### Requirements
Find every line in the records below that contains the string "height" and copy each such line in full. Case counts.

### Extracted data

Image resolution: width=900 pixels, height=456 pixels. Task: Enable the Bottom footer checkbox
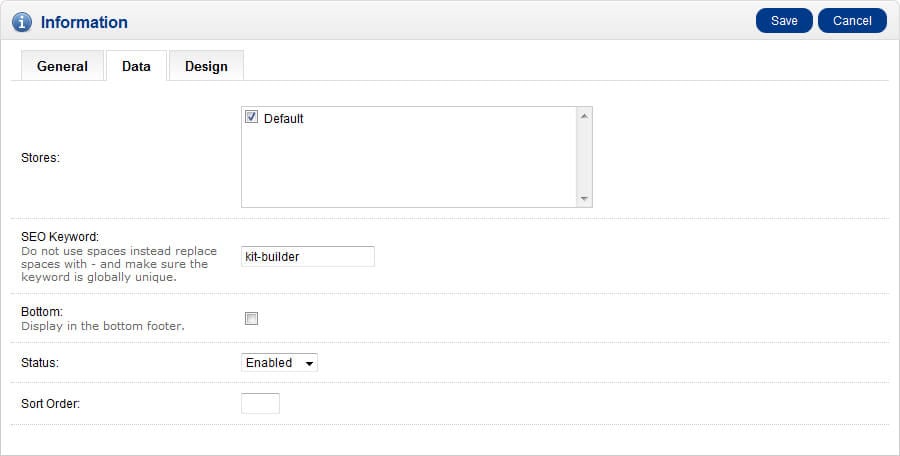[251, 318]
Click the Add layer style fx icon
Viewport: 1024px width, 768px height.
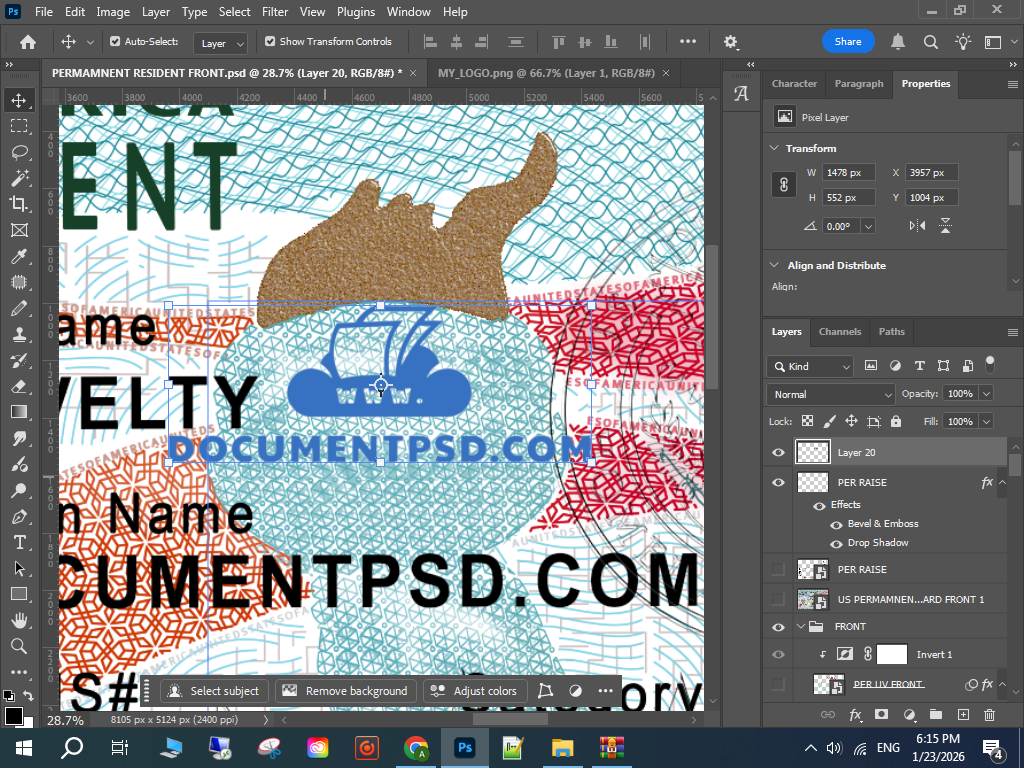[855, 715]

---

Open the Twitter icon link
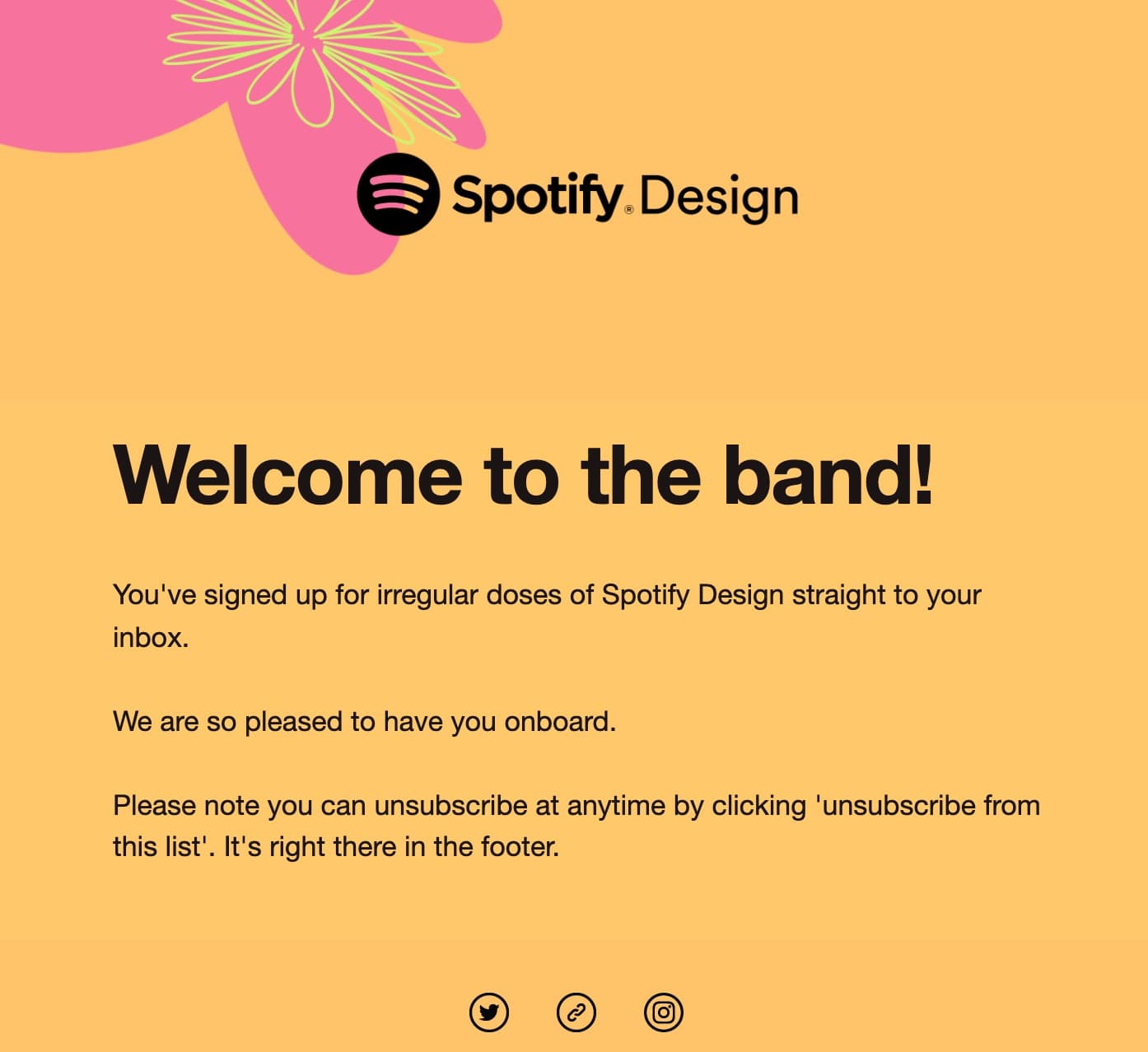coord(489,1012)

---

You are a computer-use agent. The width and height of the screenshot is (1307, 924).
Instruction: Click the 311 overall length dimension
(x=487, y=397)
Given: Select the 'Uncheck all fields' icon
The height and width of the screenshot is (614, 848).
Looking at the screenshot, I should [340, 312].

### The result
Image resolution: width=900 pixels, height=456 pixels. Task: Enable the Bottom footer checkbox
Viewport: 1024px width, 768px height.
You are a computer-use agent. The width and height of the screenshot is (1307, 924).
The height and width of the screenshot is (614, 848).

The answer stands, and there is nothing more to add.